Contaminant nor negative reference filtering are not conducted, since it is assumed that the user has supplied a reference consisting only of chromosomes or ISSR amplicons of interest. This script can retain more reads than ISSRseq_AssembleReference.sh, since one round of read trimming is conducted to remove adapter sequences, rather than two rounds in the AssembleReference script (in an attempt to remove SSR motifs and adapters from both ends of the reads in that script, since they are used for de novo assembly).

Before you start

  1. Copy your reads to a new directory. Decompress your reads. Ensure that this directory only contains your reads.

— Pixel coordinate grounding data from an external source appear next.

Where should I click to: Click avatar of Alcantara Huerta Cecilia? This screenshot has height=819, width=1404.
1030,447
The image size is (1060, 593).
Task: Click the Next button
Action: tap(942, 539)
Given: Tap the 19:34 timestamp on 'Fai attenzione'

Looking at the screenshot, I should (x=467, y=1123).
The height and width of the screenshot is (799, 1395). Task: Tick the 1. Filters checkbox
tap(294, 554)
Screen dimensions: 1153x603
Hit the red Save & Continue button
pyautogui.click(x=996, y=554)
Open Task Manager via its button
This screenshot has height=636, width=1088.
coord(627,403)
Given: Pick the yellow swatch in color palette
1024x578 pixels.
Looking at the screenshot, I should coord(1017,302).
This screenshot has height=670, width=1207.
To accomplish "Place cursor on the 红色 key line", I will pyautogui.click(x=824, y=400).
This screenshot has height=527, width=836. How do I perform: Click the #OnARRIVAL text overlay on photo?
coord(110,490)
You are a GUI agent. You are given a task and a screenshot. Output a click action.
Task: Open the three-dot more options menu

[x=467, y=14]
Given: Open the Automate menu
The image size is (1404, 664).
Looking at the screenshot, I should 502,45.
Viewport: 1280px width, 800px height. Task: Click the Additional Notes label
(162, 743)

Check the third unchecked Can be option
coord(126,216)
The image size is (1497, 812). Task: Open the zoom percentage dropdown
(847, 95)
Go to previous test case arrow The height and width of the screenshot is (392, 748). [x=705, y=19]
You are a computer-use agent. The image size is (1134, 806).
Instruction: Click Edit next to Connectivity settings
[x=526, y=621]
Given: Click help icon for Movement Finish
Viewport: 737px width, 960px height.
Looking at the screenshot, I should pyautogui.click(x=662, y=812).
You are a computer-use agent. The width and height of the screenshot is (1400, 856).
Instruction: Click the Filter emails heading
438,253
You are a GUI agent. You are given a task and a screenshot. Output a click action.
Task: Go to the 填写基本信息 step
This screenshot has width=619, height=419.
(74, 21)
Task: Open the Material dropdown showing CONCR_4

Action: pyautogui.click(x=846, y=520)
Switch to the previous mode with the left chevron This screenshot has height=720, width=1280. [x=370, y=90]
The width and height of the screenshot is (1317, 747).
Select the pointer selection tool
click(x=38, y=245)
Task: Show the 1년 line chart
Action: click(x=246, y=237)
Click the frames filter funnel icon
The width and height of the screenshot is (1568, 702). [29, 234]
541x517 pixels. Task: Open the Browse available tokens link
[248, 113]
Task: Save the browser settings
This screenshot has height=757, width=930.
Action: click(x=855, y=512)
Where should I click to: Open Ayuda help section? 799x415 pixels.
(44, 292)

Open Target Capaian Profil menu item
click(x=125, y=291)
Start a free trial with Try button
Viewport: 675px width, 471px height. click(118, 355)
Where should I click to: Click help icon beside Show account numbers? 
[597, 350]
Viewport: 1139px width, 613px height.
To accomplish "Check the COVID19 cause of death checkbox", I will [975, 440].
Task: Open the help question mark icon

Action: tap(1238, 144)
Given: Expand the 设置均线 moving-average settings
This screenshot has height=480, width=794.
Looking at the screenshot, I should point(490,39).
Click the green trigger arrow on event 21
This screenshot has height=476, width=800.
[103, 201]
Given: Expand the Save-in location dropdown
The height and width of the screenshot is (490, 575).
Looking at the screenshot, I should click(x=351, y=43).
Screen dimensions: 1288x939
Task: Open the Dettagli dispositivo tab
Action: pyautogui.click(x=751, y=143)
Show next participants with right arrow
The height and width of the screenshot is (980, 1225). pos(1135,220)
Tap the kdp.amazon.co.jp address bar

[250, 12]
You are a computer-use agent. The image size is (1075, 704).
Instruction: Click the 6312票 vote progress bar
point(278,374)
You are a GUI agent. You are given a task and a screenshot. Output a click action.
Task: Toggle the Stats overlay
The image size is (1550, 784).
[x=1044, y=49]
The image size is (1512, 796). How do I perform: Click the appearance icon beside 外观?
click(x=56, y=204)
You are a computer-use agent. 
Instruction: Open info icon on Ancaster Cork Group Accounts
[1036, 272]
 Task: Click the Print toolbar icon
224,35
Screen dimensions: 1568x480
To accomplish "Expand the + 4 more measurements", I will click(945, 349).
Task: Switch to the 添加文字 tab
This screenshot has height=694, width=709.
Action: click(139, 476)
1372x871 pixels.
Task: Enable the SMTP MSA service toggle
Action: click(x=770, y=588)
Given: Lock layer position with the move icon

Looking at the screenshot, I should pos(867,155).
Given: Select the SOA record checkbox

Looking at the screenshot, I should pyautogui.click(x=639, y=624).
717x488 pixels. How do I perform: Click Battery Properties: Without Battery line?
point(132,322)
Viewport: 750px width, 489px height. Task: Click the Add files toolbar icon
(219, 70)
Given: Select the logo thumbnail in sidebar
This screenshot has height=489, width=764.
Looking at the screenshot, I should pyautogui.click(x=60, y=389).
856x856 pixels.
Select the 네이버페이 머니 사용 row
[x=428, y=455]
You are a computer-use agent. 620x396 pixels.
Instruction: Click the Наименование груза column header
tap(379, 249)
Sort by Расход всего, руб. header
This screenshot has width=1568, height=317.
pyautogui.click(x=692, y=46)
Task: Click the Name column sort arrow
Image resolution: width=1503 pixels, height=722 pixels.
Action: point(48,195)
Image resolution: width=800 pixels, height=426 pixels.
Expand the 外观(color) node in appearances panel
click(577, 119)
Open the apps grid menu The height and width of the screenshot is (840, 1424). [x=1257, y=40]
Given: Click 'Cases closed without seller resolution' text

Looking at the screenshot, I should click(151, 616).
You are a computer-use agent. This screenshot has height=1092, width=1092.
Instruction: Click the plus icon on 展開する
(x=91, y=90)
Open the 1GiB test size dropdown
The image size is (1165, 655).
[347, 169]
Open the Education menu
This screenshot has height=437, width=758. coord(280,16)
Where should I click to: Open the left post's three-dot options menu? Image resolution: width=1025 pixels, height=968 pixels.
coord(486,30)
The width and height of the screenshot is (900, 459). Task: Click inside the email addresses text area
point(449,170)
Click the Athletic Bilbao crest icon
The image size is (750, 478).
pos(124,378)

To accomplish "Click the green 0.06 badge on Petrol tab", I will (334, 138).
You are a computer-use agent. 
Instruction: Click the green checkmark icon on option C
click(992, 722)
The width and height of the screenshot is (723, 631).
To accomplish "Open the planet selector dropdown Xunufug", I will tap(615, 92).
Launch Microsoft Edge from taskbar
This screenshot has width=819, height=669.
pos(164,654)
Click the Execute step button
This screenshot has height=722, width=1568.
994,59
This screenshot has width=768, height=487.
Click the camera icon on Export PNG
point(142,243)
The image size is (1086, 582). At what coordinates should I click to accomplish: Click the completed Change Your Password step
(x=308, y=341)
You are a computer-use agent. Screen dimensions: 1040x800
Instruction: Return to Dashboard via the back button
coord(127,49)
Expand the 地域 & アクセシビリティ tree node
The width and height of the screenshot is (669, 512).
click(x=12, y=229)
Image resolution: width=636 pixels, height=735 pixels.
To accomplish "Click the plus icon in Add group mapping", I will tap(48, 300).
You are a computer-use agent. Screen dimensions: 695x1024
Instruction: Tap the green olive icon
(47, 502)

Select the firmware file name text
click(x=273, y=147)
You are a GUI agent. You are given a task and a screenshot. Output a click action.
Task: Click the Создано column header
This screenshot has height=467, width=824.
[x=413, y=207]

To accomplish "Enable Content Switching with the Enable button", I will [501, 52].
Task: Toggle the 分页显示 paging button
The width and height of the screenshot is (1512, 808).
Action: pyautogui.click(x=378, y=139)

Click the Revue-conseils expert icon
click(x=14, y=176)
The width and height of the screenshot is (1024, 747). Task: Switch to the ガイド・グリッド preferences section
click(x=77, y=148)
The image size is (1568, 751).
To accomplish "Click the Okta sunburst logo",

  2. Rename forward and reverse reads using the following convention:

    sample1_R1.fastq
    sample1_R2.fastq

  3. Create a plain UNIX-encoded text file listing the read file prefix used for each sample, one per line. Leave a blank line at the bottom of the file. For example:

    sample1
    sample2
    etc ...

  4. A reference assembly in FASTA format. Exclude organellar contigs. Contigs should be numerically and uniquely named.

Do not save the samples file in the read directory.

Usage

For a copy of the guide below at the prompt, simply execute: ISSRseq_ReferenceBased.sh help

Each of the flags below are required, and each is a capital letter.

-O [desired prefix of output directory]

-I [path to directory containing sequences]

-S [path to the samples file]

-R [path to reference assembly]

-T [number of parallel processing threads -- I recommend not exceeding number of virtualized cores]

-M [minimum post-trim read length]

-H [number of bases to hard trim from the end of reads]

-P [fasta file of ISSR motifs used]

-X [bbduk trimming kmer, equal to or longer than shortest primer used]